_PROBLEM REQUIREMENTS_. Reproduce the lines of the data starting at the one containing "coordinates (1202, 748)." and ending at the one containing "The image size is (1145, 789).", including both of those lines.

_Stored data_.
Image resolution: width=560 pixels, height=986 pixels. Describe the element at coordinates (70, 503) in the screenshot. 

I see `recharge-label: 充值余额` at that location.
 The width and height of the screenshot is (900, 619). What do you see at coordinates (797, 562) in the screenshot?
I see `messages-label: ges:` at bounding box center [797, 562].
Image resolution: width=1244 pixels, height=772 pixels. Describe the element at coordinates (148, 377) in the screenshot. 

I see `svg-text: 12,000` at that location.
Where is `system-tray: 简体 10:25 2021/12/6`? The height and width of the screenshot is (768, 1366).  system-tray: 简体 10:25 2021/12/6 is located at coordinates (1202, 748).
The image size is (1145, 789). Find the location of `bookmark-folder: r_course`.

* * *

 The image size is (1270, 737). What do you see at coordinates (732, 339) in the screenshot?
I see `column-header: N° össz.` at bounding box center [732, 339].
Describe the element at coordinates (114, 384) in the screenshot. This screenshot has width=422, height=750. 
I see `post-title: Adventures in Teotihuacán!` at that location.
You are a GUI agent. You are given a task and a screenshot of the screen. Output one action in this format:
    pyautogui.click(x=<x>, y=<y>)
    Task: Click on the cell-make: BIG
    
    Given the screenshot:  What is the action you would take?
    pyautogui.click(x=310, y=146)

_SOLVED PROBLEM_.
Where is `system-tray: 简体 10:25 2021/12/6`? The height and width of the screenshot is (768, 1366).  system-tray: 简体 10:25 2021/12/6 is located at coordinates (1202, 748).
The image size is (1145, 789). Find the location of `bookmark-folder: r_course`.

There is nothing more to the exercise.